The battle reached a dramatic turning point when the insurgents managed to break through the French defensive lines and infiltrate the camp itself. The French officers suddenly found themselves surrounded, and Captain de Bermond was killed during the fighting. For a few terrifying moments, the entire position descended into chaos as brutal hand-to-hand combat erupted throughout the outpost.

Despite the confusion, Lieutenant Paolini succeeded in regrouping the remaining defenders and organizing a counterattack that forced the insurgents back out of the camp. Meanwhile, the French high command dispatched a relief column under Commander Mérand to break the siege. Before reaching Oum Souigh, the column encountered insurgent forces blocking the route, leading to a violent engagement against the fighters of Sheikh Saïd Ben Abdellatif, leader of the Ouled Debbab, who would later be killed during the clashes.

Even after days without proper rest, food, or water, the defenders of Oum Souigh refused to surrender. When the siege was finally broken on October 9, nearly half of the garrison had been lost, but the post had held. For the French military, Oum Souigh became one of the most symbolic battles of the South Tunisian campaign.

==Aftermath==
On 9 October, Oum Souigh was finally relieved by a column led by Colonel Flick.

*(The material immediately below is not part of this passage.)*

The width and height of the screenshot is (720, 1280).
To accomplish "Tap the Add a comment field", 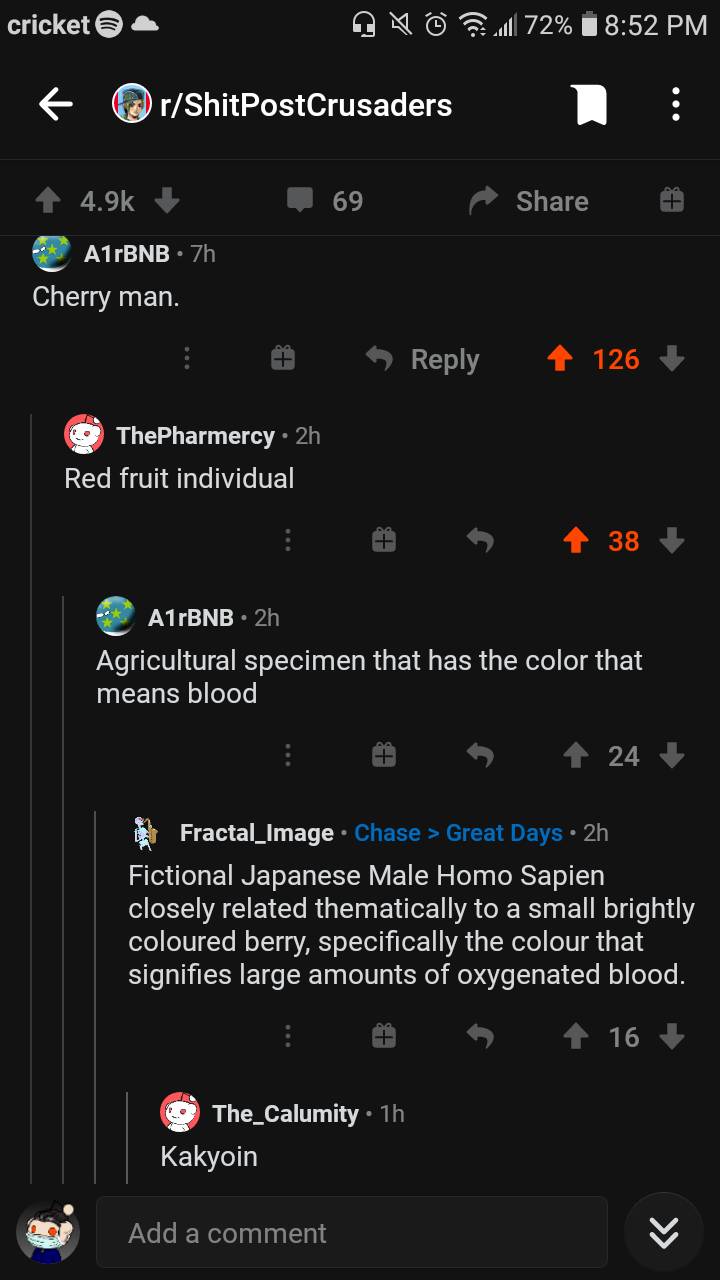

The operation resulted in heavylosses for the French army, but Oum Souigh nevertheless remained under French control.

After the battle, the two wives of Khalifa Ben Asker including Saïda Bent El Hadj Saïd with his children, Oum Saad and Sassi, were relocated because of threats directed at their husbands. This act further intensified tensions between the French Army and the insurgents.